Note: Both POST and DELETE requests takes URI encoded file names.

### Context configuration

A number of context-specific settings can be controlled when creating a context (POST /contexts) or running an
ad-hoc job (which creates a context on the spot). For example, add urls of dependent jars for a context.

POST '/contexts/my-new-context?dependent-jar-uris=file:///some/path/of/my-foo-lib.jar'

NOTE: Only the latest `dependent-jar-uris` (btw it’s jar-uris, not jars-uri) takes effect. You can specify multiple URIs by comma-separating them. So like this:

&dependent-jar-uris=file:///path/a.jar,file:///path/b.jar

When creating a context via POST /contexts, the query params are used to override the default configuration in
spark.context-settings. For example,

POST /contexts/my-new-context?num-cpu-cores=10

would override the default spark.context-settings.num-cpu-cores setting.

When starting a job, and the `context=` query param is not specified, then an ad-hoc context is created. Any
settings specified in spark.context-settings will override the defaults in the job server config when it is
started up.

Any spark configuration param can be overridden either in POST /contexts query params, or through `spark
.context-settings` job configuration. In addition, `num-cpu-cores` maps to `spark.cores.max`, and `mem-per-
node` maps to `spark.executor.memory`. Therefore the following are all equivalent:

POST /contexts/my-new-context?num-cpu-cores=10

POST /contexts/my-new-context?spark.cores.max=10

or in the job config when using POST /jobs,

spark.context-settings {
spark.cores.max = 10
}

User impersonation for an already Kerberos authenticated user is supported via `spark.proxy.user` query param:

POST /contexts/my-new-context?spark.proxy.user=

However, whenever the flag `access-control.shiro.use-as-proxy-user` is set to `on` (and Shiro is used as provider) then this parameter
is ignored and the name of the authenticated user is *always* used as the value of the `spark.proxy.user`
parameter when creating contexts.

To pass settings directly to the sparkConf that do not use the "spark." prefix "as-is", use the "passthrough" section.

spark.context-settings {
spark.cores.max = 10
passthrough {
some.custom.hadoop.config = "192.168.1.1"
}
}

To add to the underlying Hadoop configuration in a Spark context, add the hadoop section to the context settings

spark.context-settings {
hadoop {
mapreduce.framework.name = "Foo"
}
}

`stop-context-on-job-error=true` can be passed to context if you want the context to stop immediately after first error is reported by a job.
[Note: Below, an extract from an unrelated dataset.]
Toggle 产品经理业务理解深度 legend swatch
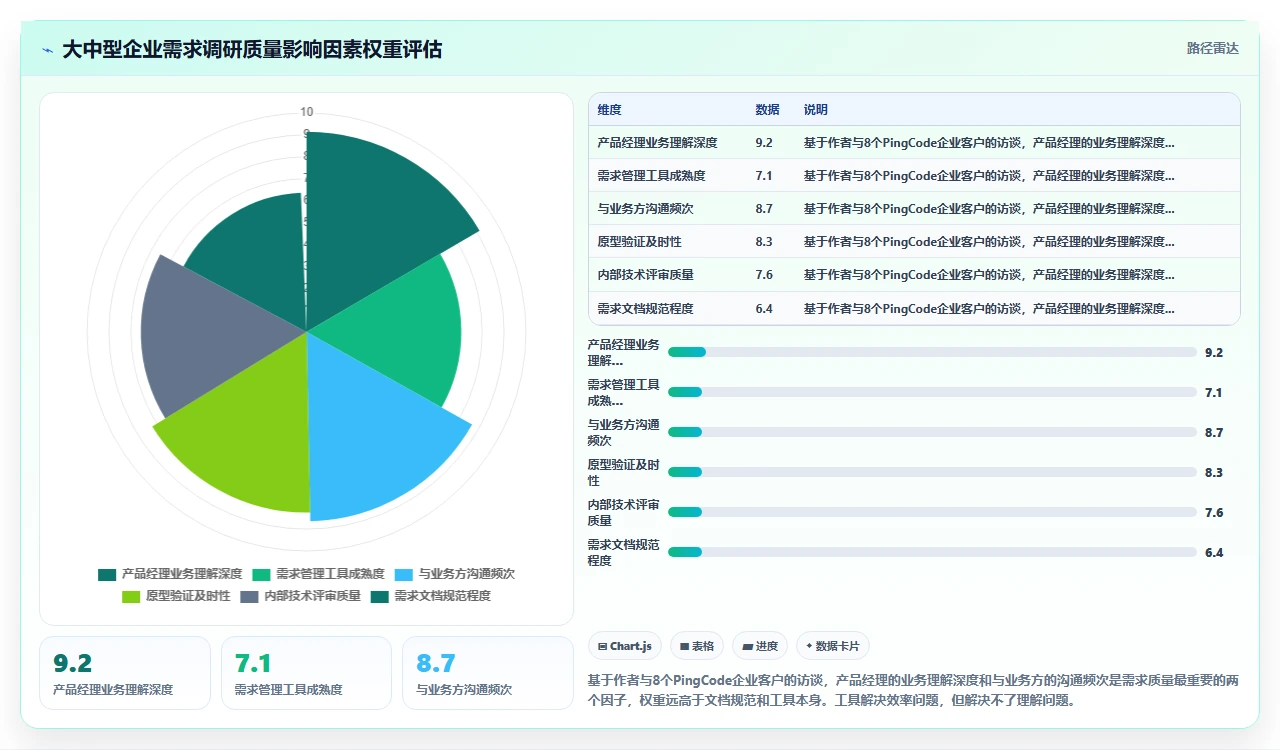The image size is (1280, 750). (x=107, y=574)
The default value is false but for StreamingContextFactory the default is true.
You can also change the default value globally in application.conf `context-settings` section.

For the exact context configuration parameters, see JobManagerActor docs as well as application.conf.

### Other configuration settings

For all of the Spark Job Server configuration settings, see `job-server/src/main/resources/application.conf`.

### Job Result Serialization

The result returned by the `SparkJob` `runJob` method is serialized by the job server into JSON for routes
that return the result (GET /jobs with sync=true, GET /jobs/). Currently the following types can be
serialized properly:

- String, Int, Long, Double, Float, Boolean
- Scala Map's with string key values (non-string keys may be converted to strings)
- Scala Seq's
- Array's
- Anything that implements Product (Option, case classes) -- they will be serialized as lists
- Subclasses of java.util.List
- Subclasses of java.util.Map with string key values (non-string keys may be converted to strings)
- Maps, Seqs, Java Maps and Java Lists may contain nested values of any of the above
- If a job result is of scala's Stream[Byte] type it will be serialised directly as a chunk encoded stream.
This is useful if your job result payload is large and may cause a timeout serialising as objects. Beware, this
will not currently work as desired with context-per-jvm=true configuration, since it would require serialising
Stream[\_] blob between processes. For now use Stream[\_] job results in context-per-jvm=false configuration, pending
potential future enhancements to support this in context-per-jvm=true mode.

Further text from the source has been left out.